Wage inequality – that is, the ratio earned by the top 10% compared to the bottom 10% – has increased in Thailand enormously between 1995-7 and 2004-6. In fact, according to the Global Wage Report 2008-9, only Argentina saw a bigger increase among countries providing data. The report writers argue that it is those countries which experienced the worst economic crises which have experienced the largest increases and, in the case of Thailand especially, the increase results in a widening of the gap between the middle earners and the lower earners. In other words, it is the people at the bottom who are falling even further behind.
The current economic crisis is likely to make the situation even worse. Job losses are already mounting – there are 50,000 new unemployed across the country and the figure is expected to rise by up to a million, caused both by the financial crisis and the PAD disaster. The full number of unemployed is never entirely accurately known owing to limitations in technical capacity in the Ministry of Labour and because large numbers of people return to rural locations and share under-employment in agriculture. The informal sector is also very large and only partly documented.

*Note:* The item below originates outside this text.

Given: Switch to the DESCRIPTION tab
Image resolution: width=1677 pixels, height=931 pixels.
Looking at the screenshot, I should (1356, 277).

It is not clear what the incoming Democrat-led coalition is planning to do to alleviate the suffering faced by the unemployed. There will be no increase in the minimum wage for January 1st, when it has been customary for such an increase to become effective. It is to be feared that the failed right wing ideology that has become endemic in the Democrats will lead to no increases in the minimum wage at all, on the pretext that this will make businesses more competitive – in reality, of course, this type of low wage cost manufacturing competitiveness has already disappeared from most industries in Thailand and the need is to upgrade infrastructure and, most urgently, the quality of the education system. The proper answer to the ongoing crisis is to follow Barack Obama’s example and launch a range of large projects to improve both economy and society. That is unlikely to happen in the new atmosphere of money politics.